What is expected: All the data that follows should be repeated exactly, without a single picture.

Entries supplied:
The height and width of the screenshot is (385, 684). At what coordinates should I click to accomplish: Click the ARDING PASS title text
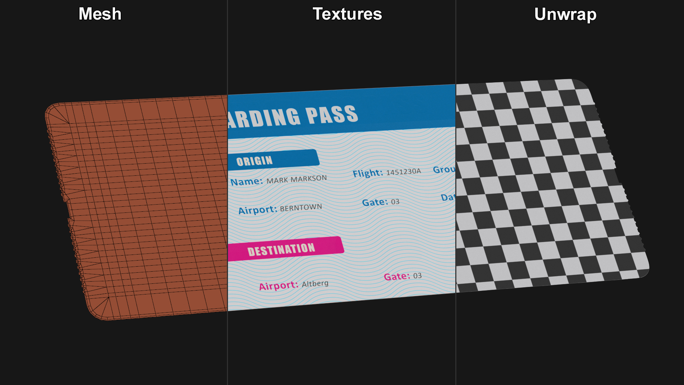293,117
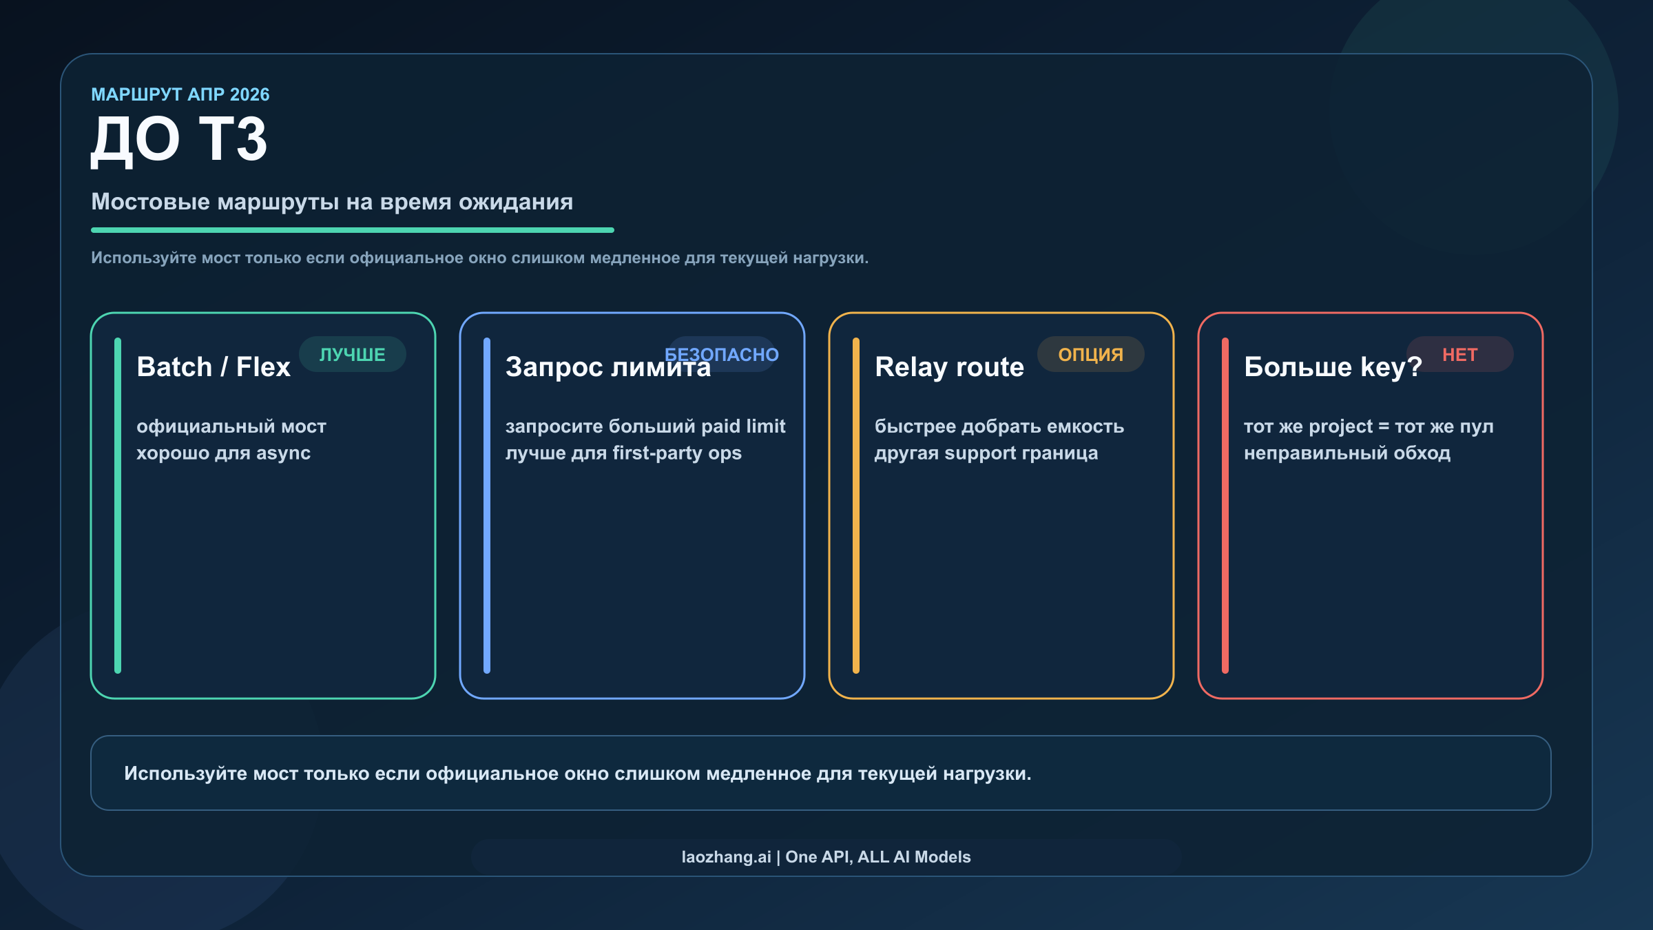This screenshot has height=930, width=1653.
Task: Open the МАРШРУТ АПР 2026 label
Action: tap(180, 95)
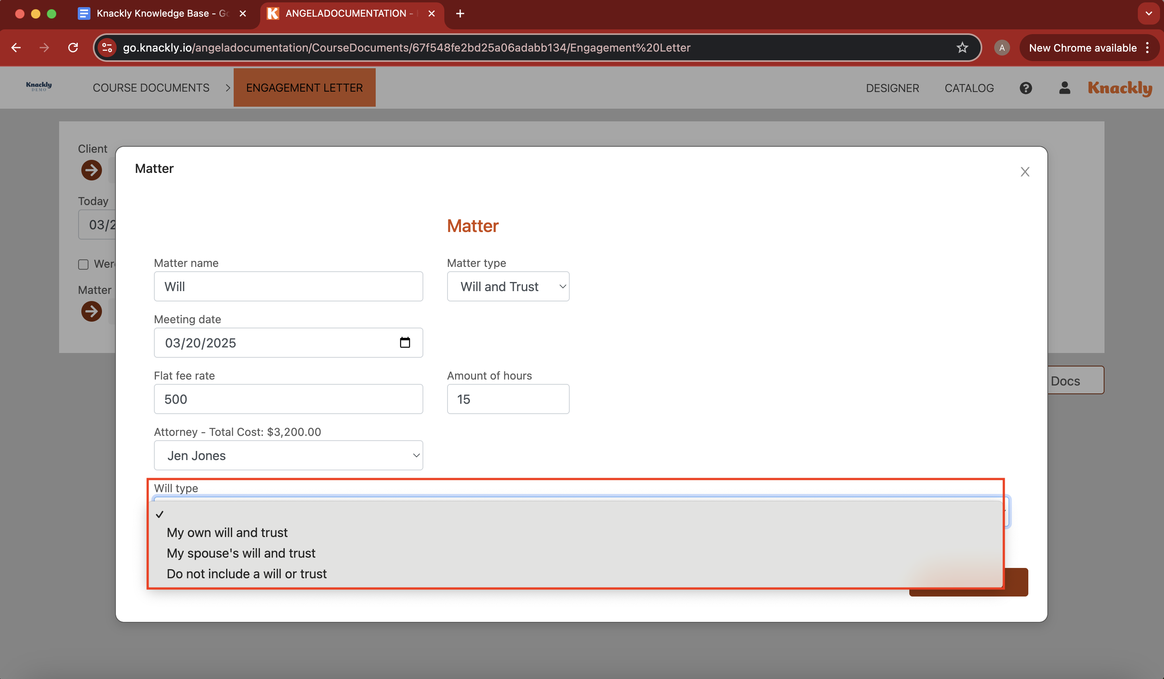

Task solution:
The height and width of the screenshot is (385, 684). At what coordinates should I click to accomplish: Click the ARDING PASS title text
293,117
This screenshot has height=930, width=1653.
Task: Open the МАРШРУТ АПР 2026 label
Action: tap(180, 95)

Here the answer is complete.